Directory Structure for Jekyll / GitHub Pages with Gulp and Babel

07 August 2017 Source Code
  • Jekyll is the most popular static site generator.
  • GitHub Pages hosts your jekyll sites for free under *.github.io.
  • Gulp lets you automate your build process (minifying .css files, concatenating all .js files etc.).
  • Babel lets you write ES6 (cool new JavaScript) even though not all browsers support it by transpiling it into ES5 (lame old JavaScript).

I switched to using Jekyll for this blog yesterday and I love it. There are blog posts describing how to combine a subset of the above, but I could not find one for combining all four. However, each of these four components brings its own peculiarities to consider, so no blog post worked out of the box. Here is the solution that I ended up with:

Result

I created a boilerplate repository for GitHub Pages with Gulp and Babel set up.

Usage
  1. Fork the repo
  2. Run npm install in the root directory to install Gulp and Babel locally.
  3. Run gulp jekyll to build the site with Babel and serve it with Jekyll afterwards.
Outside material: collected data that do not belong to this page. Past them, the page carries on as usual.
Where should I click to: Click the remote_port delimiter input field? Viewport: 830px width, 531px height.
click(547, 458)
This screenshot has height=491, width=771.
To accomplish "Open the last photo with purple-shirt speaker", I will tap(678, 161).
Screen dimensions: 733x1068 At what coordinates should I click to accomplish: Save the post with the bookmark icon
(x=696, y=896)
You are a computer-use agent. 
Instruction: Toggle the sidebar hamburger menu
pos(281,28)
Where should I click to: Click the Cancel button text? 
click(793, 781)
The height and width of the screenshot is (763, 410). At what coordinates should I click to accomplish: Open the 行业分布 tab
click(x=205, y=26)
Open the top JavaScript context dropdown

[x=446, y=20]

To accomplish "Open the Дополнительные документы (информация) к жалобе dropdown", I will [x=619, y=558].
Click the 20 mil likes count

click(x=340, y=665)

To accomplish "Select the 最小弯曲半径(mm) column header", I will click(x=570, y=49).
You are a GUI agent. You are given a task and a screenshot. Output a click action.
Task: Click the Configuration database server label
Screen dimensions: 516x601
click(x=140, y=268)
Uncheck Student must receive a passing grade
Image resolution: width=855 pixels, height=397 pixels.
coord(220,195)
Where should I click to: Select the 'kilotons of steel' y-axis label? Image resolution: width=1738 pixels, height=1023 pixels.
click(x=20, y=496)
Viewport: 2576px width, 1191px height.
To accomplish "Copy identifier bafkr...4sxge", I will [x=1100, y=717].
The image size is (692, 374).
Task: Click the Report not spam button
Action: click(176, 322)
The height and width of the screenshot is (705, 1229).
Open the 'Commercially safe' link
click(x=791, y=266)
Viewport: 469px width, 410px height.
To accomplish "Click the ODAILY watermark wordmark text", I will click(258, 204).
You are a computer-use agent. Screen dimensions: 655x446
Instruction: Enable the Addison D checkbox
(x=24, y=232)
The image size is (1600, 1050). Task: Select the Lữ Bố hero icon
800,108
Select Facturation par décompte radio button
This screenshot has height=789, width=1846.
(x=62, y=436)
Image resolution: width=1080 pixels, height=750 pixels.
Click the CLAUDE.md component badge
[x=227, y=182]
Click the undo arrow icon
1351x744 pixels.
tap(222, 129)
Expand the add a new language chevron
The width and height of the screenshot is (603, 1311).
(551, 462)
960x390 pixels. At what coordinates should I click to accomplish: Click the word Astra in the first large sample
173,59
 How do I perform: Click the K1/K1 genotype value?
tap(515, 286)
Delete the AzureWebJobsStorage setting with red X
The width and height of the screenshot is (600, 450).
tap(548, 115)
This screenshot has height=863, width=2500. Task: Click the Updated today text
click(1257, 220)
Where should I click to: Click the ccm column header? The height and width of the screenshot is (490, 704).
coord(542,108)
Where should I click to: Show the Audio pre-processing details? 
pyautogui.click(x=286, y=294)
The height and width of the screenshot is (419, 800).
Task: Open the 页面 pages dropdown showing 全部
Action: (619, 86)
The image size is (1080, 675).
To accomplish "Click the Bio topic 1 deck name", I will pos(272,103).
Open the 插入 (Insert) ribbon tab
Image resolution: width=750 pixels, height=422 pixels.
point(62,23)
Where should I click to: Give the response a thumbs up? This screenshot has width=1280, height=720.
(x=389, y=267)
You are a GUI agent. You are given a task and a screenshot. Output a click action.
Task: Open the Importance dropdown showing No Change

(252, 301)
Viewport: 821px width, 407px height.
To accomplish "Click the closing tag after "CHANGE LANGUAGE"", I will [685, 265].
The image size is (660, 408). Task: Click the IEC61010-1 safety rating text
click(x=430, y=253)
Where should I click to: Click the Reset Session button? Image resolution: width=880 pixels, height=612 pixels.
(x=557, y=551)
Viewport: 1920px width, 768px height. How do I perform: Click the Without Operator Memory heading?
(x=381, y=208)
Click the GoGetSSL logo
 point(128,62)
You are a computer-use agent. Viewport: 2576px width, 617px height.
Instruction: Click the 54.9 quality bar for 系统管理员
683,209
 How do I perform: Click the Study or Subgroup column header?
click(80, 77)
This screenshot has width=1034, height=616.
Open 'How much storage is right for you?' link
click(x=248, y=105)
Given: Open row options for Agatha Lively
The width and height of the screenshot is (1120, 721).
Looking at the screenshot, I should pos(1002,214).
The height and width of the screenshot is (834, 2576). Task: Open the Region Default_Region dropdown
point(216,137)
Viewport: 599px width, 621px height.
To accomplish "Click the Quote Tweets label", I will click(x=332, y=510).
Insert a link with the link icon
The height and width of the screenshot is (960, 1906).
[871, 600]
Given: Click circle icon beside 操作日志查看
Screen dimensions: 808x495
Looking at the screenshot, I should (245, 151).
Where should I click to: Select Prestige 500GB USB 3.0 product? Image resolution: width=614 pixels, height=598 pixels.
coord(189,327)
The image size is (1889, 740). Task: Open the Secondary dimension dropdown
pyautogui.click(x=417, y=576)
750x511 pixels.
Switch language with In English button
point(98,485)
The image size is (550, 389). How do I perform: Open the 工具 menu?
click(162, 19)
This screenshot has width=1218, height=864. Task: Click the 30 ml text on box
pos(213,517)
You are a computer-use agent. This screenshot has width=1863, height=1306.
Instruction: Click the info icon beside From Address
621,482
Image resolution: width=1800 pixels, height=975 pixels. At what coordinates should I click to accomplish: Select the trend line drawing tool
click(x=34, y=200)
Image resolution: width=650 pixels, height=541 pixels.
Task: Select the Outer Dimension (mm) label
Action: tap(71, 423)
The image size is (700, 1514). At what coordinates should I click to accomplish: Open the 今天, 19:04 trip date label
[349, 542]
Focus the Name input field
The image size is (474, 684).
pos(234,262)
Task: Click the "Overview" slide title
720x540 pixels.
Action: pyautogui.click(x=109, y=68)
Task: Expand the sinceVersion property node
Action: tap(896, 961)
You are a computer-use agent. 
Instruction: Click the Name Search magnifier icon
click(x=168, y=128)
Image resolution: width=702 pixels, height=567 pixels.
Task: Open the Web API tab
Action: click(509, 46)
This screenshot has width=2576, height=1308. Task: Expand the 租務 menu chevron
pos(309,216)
Visit http://localhost:4000 to see the blog.
Development

The master branch should only be used for deploying (see considerations below). For development, switch to the dev branch. After implementing your changes, test them by running gulp jekyll and visiting http://localhost:4000.

If you are happy, checkout the master branch, merge the dev branch, run gulp to build the site into the project's root directory and push / deploy the new build to the master branch on GitHub.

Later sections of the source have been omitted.